▸ **Extrait du texte**

────────────────────

Mercédès aux Chorégies d’Orange a donné le coup d’envoi d’un programme qui la conduira de Soustons dans les Landes jusqu’à sa Corse natale. Le 7 août, au pied du massif du Monte Rotondo, une édition spéciale des Nuits d’été de Corté – le festival fondé par ses parents – réunira autour de la pétillante mezzo-soprano, des partenaires et amis chers : les chanteurs Jodie Devos, Kaêlig Boché, Anas Seguin, les pianistes Antoine Alerini et Eléonore Luciani,  la violoniste Valeria Alerini et  la danseuse Stéphanie Valentini. L’intégralité de la recette sera reversée à la Marie Do, une association qui aide à la lutte contre le cancer. Eleonore Panzacri accompagne ses réponses à notre questionnaire de Proust de vifs remerciements à ses amis artistes pour avoir accepté de mettre gracieusement leur talent au service de cette noble cause.

 Mon meilleur souvenir dans une salle d’opéra.

Dans la seule réelle salle d’opéra que nous avons en Corse, au Théâtre de Bastia : la première œuvre lyrique que j’ai vue de ma vie, La Périchole d’Offenbach, mise en scène par Jérôme Savary. J’avais 10 ans, j’étais éblouie par tous ces costumes, cette énergie, ce burlesque propre à Savary ! J’en étais sortie des étoiles plein les yeux, émue et émerveillée, et mes parents m’ont emmenée féliciter Jérôme et la troupe… dont faisait partie Eric Huchet, avec qui j’ai eu la chance et le privilège de partager la scène 20 ans plus tard dans Katia Kabanova à Nancy et dans La Vie Parisienne au TCE. Cette expérience a changé ma vie !

Mon pire souvenir sur scène.

Mon pire souvenir sur scène remonte à ce début de saison. En raison d’un problème technique, durant une répétition générale (c’est-à-dire avec public dans la salle), une grosse planche en bois s’est détachée d’un bout de décor, d’une hauteur d’à peu près quatre mètres et complètement à la verticale. Cette planche a atterri littéralement à mes pieds, j’ai vraiment failli la prendre sur la tête. Et vu son poids et la hauteur d’où elle tombait, j’ai vraiment frôlé la catastrophe !

Le livre qui a changé ma vie.

────────────────────

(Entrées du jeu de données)
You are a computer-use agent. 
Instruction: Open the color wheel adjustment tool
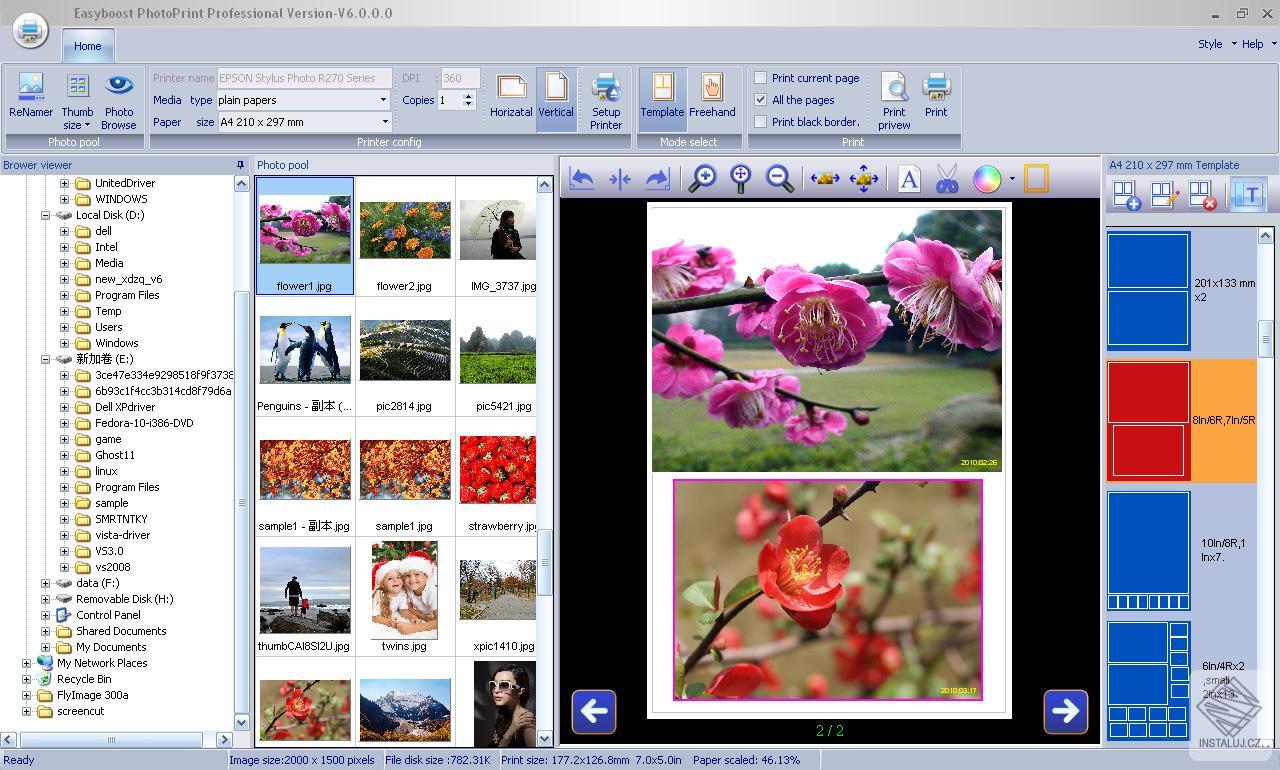click(x=988, y=177)
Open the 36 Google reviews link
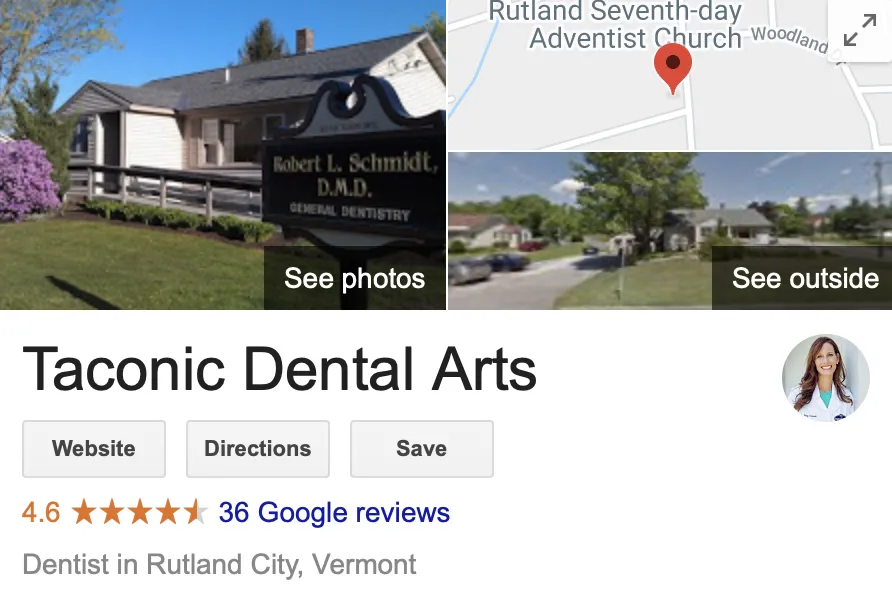Screen dimensions: 892x600 click(334, 512)
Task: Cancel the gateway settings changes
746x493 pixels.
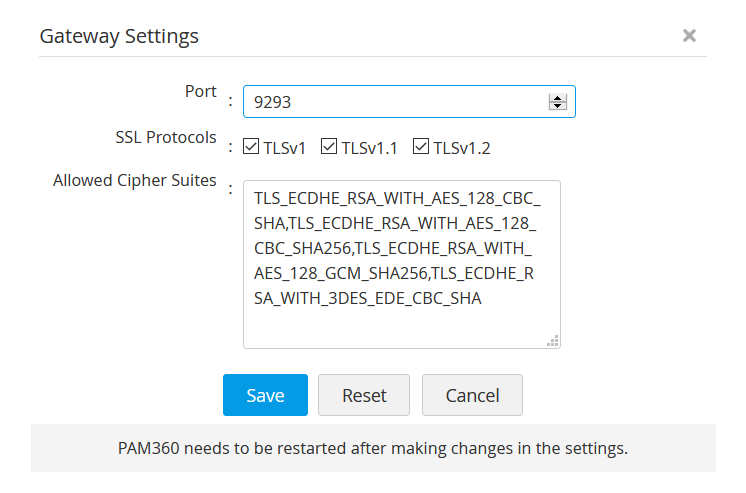Action: (472, 395)
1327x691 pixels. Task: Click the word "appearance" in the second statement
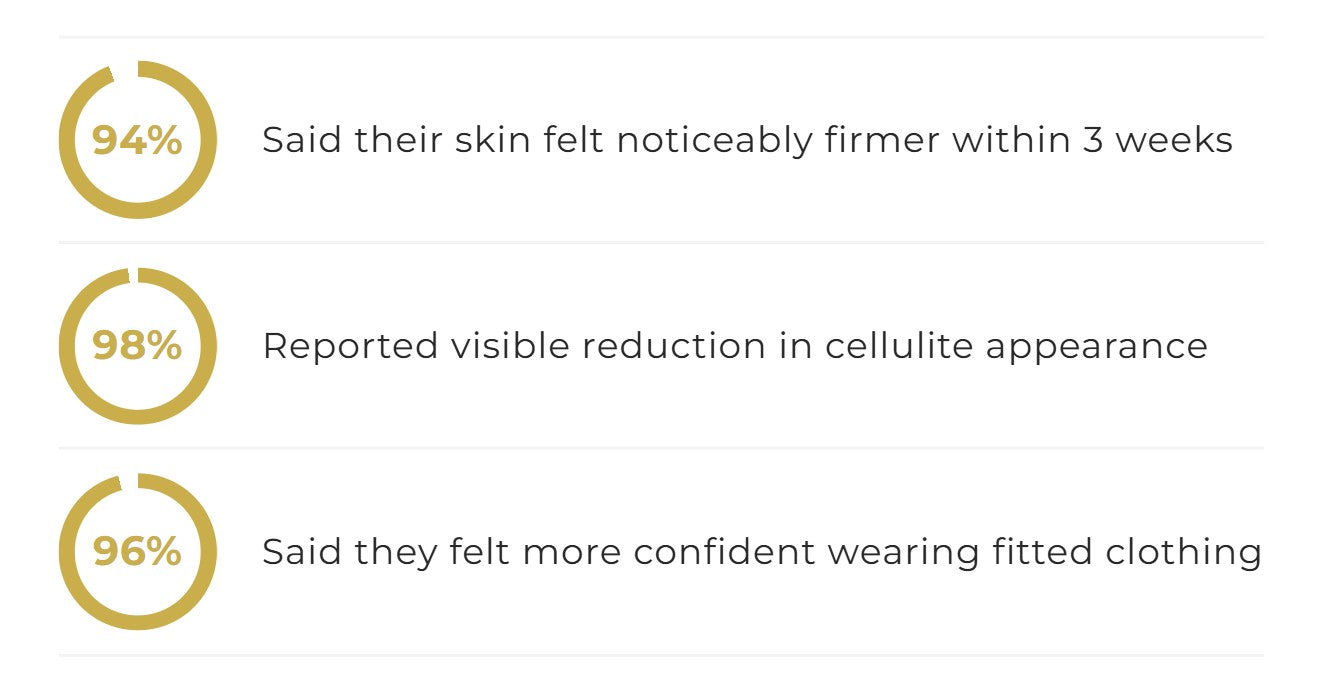(x=1097, y=346)
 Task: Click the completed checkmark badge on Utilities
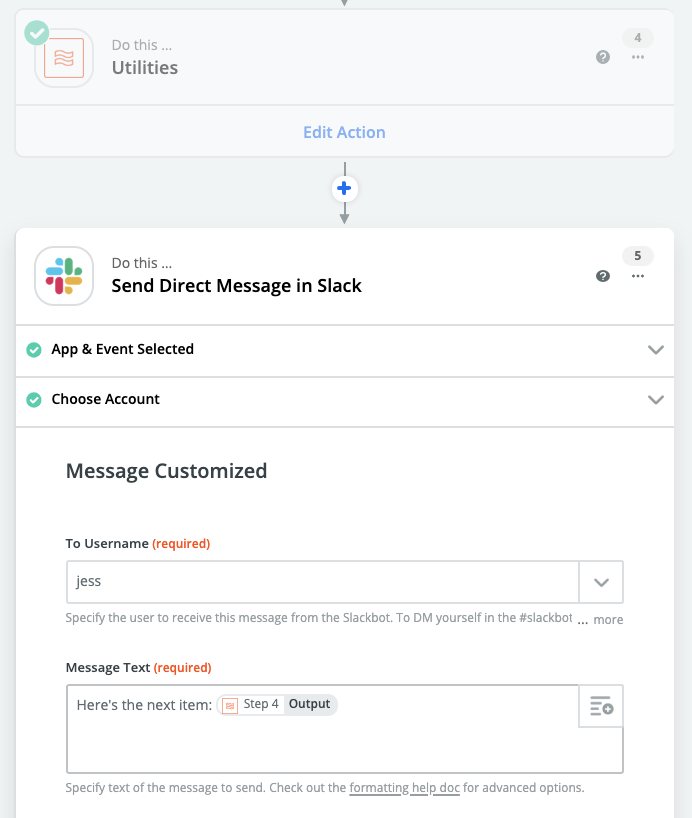[x=36, y=32]
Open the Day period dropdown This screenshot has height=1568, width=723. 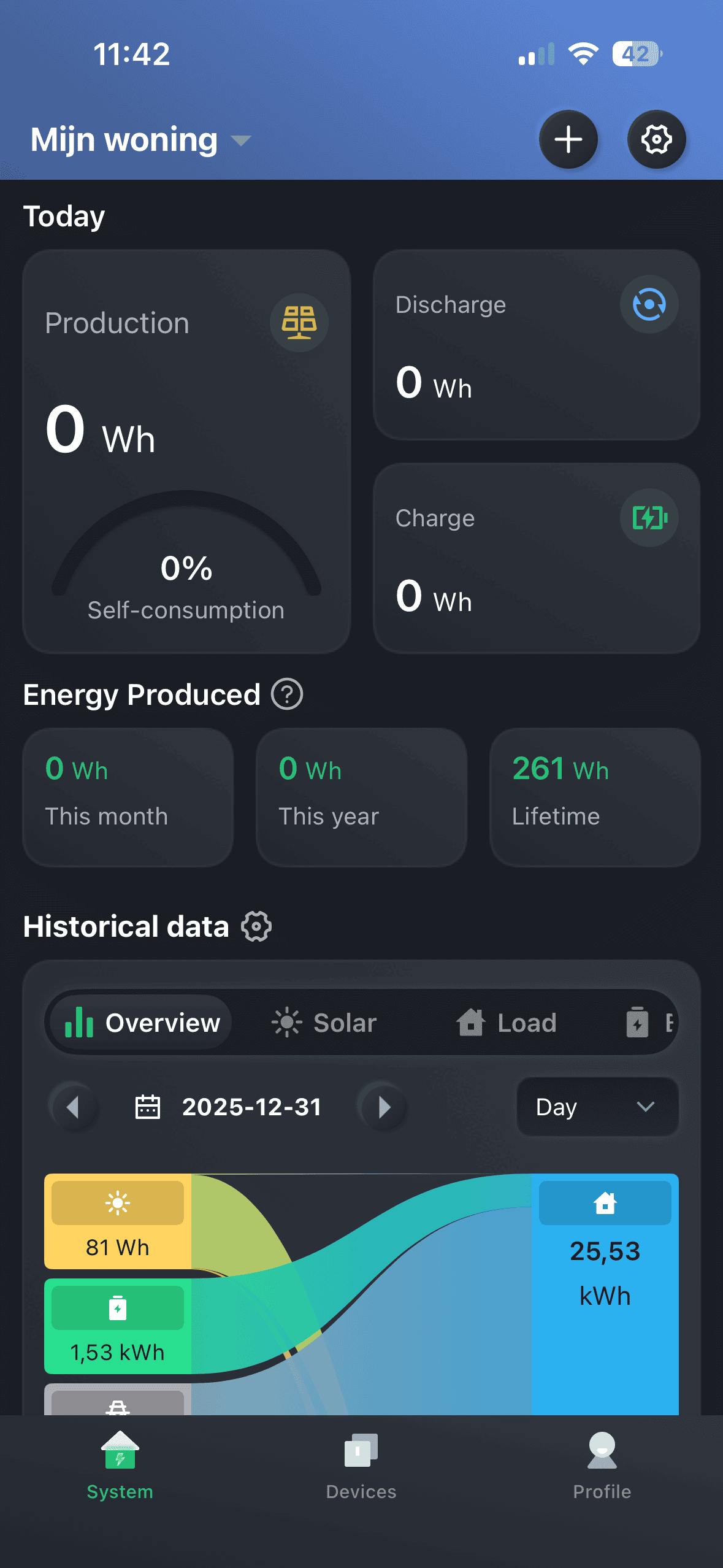597,1107
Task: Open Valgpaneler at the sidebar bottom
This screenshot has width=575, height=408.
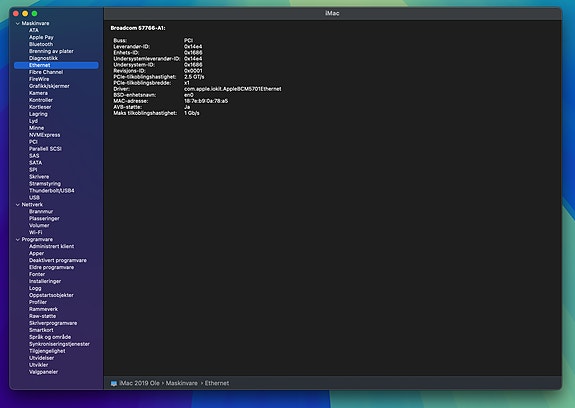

────────────────────

▸ **Consigne**
Pouvez-vous poursuivre le questionnaire de Proust de la mezzo-soprano corse à partir de la dernière ligne affichée ?

▸ **Corrigé**
Le livre qui a changé ma vie est Le Petit Prince d’Antoine de Saint-Exupéry. C’est un livre à lire à tous les âges, que je lisais enfant avec mon père. Mon père utilisait Le Petit Prince à des fins pédagogiques pour nous apprendre, ma sœur et moi, le fonctionnement des rapports entre les êtres humains, et les principes fondamentaux de la vie, comme l’amitié, l’amour, le fait de grandir, le rapport aux choses matérielles. Tout est évoqué dans ce livre. Sa philosophie et sa poésie sont intemporelles et intergénérationnelles.

Le chanteur du passé avec lequel j’aurais aimé me produire.

Aucune idée. J’admire les chanteurs du passé en tant que chanteuse mais surtout en tant que lyricomane. Je n’ai donc jamais fantasmé de chanter avec l’un d’entre eux.

Mon plus grand moment de grâce face à une œuvre d’art.

Justement, devant les « Trois Grâces » de Rubens au Musée du Prado à Madrid, alors que j’avais 16 ans. Adolescente j’étais « pulpeuse », je ne correspondais pas aux standards de beauté de l’époque et j’en étais très complexée.  Je dessinais beaucoup durant cette année de Première en Arts Plastiques, et j’étais très attirée par la peinture. La découverte de ce tableau, lors de cette visite du Prado, et de toute la peinture de cette époque, a été un choc pour moi ! Les canons de la beauté aux XVIe et XVIIe correspondaient à une beauté féminine dont je me sentais plus proche, cela m’a beaucoup émue…. Et presque rassurée !

La ville où je me sens chez moi.

Il n’y a qu’une ville où je me sens chez moi, parce que je suis chez moi, c’est à Corté en Haute Corse, là où j’ai grandi.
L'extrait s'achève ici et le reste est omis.